Final Product

The Final Design

In response to the Data Services Team request for assistance, DataTrackers created a product that will assist the city of Pittsburgh’s Data Services Team as well as city departments in meeting compliance guidelines. DataTrackers produced a Visual Basic macro, a newsletter template and accompanying procedures for Data Services and Data Coordinators. These products will address the problem of non-compliance by creating an easy method for departments to evaluate and publish a data inventory as it pertains to the city’s Open Data Ordinance.
Other deliverables DataTrackers considered for production were procedures outlining the publication of open data on the Western PA Regional Data Center (WPRDC). We decided against that because the Data Services Team assumes that responsibility and did not need guidance for that task. DataTrackers also considered creating a website application for entering and updating data inventories and sharing datasets. However, we discovered during our meetings that the Data Services Team already has a SharePoint site where they house this information, and a website would be redundant.

Our final product consists of the following major components:

Data Services Procedures

The Data Services Procedures provide step-by-step instructions for conducting Data Governance Health Status Checks. Users of this document should have a basic understanding of Pittsburgh’s Open Data Ordinance. These procedures provide a detailed breakdown of the steps involved in tracking progress toward compliance with the Open Data Ordinance, identifying data inventory records that need attention, and conducting Health Status Checks meetings.

Tracking and Summary Tables

The Tracking and Summary Tables reflect Pittsburgh city departments’ overall compliance with the Open Data Ordinance.
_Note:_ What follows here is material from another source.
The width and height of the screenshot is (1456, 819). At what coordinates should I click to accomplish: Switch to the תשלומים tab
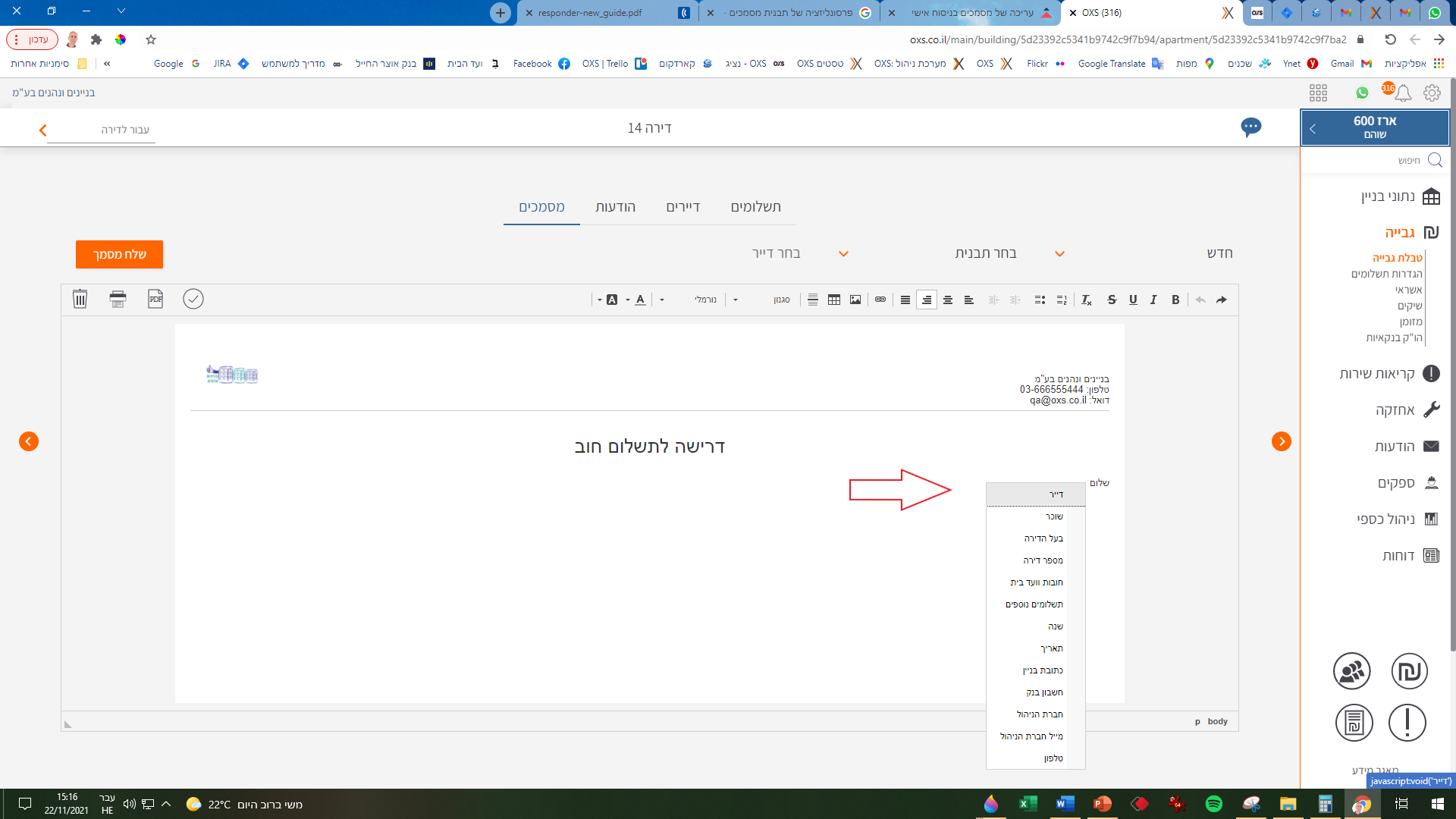[755, 207]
They summarize city-wide and departmental participation in needs assessments and brainstorming sessions, progress with data inventorying and identifying top 10 Right to Know (RTK) requests, and other key metrics of the Open Data Ordinance. This component is accompanied by user documentation for the Data Services Team: User Guide: Tracking and Summary Tables, which describes the structure, variables, and values of each table and which tables and values to update.

Critical Records Program

The Critical Records Program is a Visual Basic macro designed to prevent data loss from data inventories. The macro discovers data inventory records that are overdue, due, or due soon for updates or that have missing, invalid, or illogical data. Reports will be shared by the Data Services Team at Data Governance Health Status Checks meetings. Basic computer skills are all that is required to run the program. Familiarity with Visual Basic for Applications or a reasonable comfort level with programming in general is required to modify the program. This component is accompanied by user documentation for the Data Services Team: User Guide: Critical Records Program.

Data Coordinator Procedures

The Data Coordinators Procedures describe the process of preparing for and participating in Data Governance Health Status Checks. This document is a summary of the steps necessary for data coordinators to complete and update data inventories and follow good data management practices, which are required for compliance with the Open Data Ordinance.
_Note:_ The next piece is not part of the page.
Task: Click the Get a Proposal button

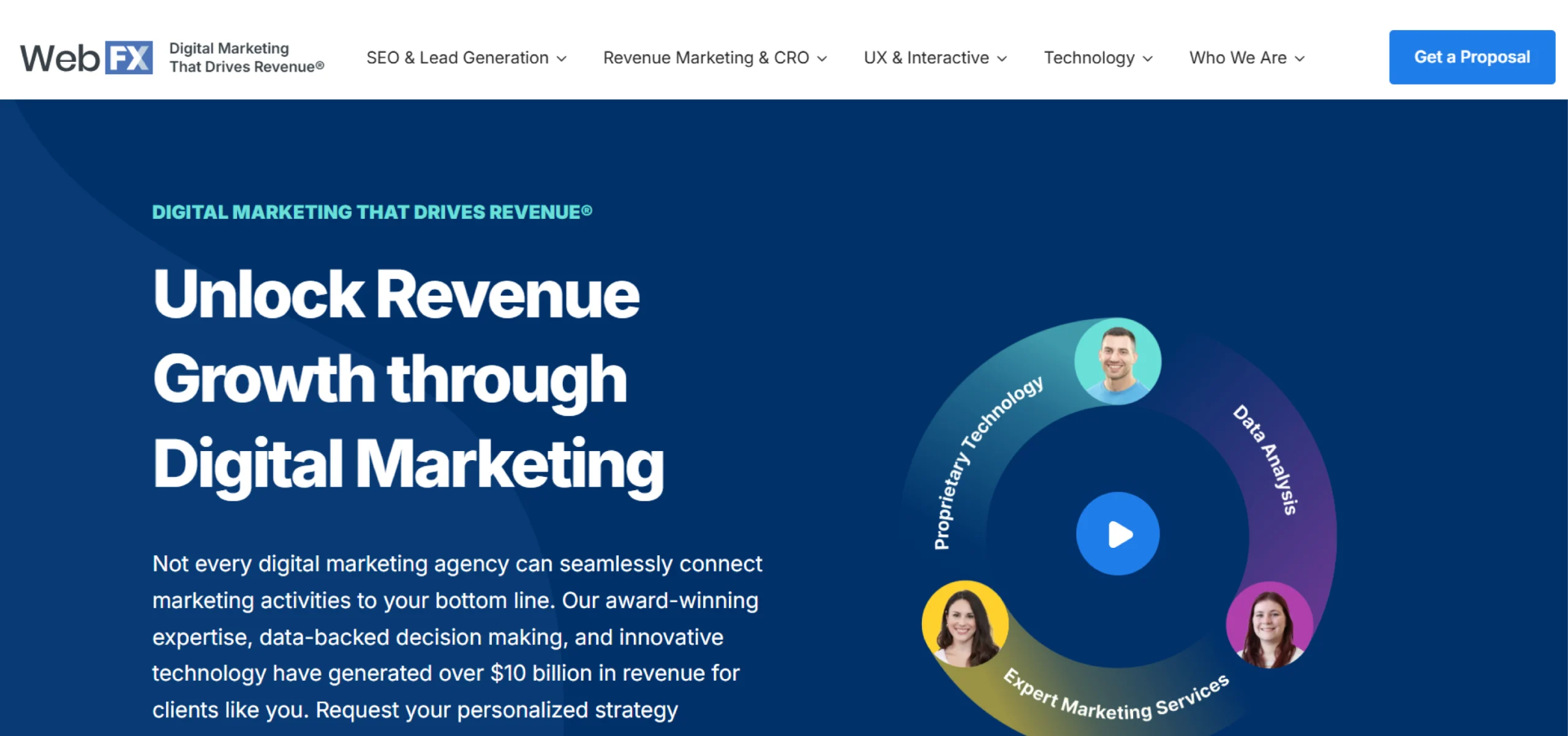Action: [1471, 57]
Prioritizing Data Publication

The Prioritizing Data Publication document provides information to assist data coordinators in establishing initial priorities for selecting datasets to add to the data inventory as well as for open data publication.

Health Status Checks Newsletter Template

The Health Status Checks Newsletter Template is a PowerPoint file with space for reporting progress to data coordinators and other stakeholders. The file can be edited as needed. This component is accompanied by user documentation for data coordinators: User Guide: Newsletter. The document provides an overview of the newsletter structure and describes the four major sections: ‘News,’ ‘Featured Department,’ ‘Summary Tables,’ and ‘Critical Records Tables.’ The subsequent components of the guide go into further detail for each newsletter section, including detailed descriptions of what the summary table values represent and how to interpret the critical records tables. A description for how Data Services selects a ‘Featured Department’ is also provided.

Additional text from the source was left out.